Stockholm Declaration, 1972: The United Nations Conference on Environment and Development in its first global conference in Stockholm in 1972 made a declaration (Declaration of the United Nations Conference on the Human Environment), addressing the environmental challenges. It attempted to promote economic growth along with sustainable development of the environment. It also addressed the challenges faced by the developing countries due to lack of food and shelter and the developed countries due to the process of rapid industrialisation.
Rio Declaration, 1992: It consolidated the previously laid principles. The Declaration is composed of a preamble and 27 human-oriented principles. It calls for international cooperation to combat poverty and climate change. Principle 2 focuses on the State’s responsibility to prevent the effect of its activities beyond the territories of the State.

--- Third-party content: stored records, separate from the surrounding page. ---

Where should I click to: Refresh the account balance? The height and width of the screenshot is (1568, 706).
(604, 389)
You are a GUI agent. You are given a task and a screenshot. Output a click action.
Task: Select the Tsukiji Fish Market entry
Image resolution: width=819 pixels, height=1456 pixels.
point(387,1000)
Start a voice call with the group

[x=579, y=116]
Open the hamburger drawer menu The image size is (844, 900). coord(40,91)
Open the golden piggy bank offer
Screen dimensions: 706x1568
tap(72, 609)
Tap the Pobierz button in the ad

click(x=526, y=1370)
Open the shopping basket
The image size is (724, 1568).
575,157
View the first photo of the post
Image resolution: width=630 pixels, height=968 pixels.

However, these principles only have persuasive value and are not obligatory in nature.
The growing environmental concerns encountered by the developed and developing nations have resulted in the formulation of global instruments regulating international behaviour. The enforceability of these instruments depends upon the intention of the parties consenting to be bound. Several organisations have efforts over the time to strengthen the environmental principles in form of treaties, making it obligatory for the parties to meet the commitments outlined by the instrument so adopted. These efforts in the form of treaties, conventions and protocols attract a sense of legality making parties responsible for their actions.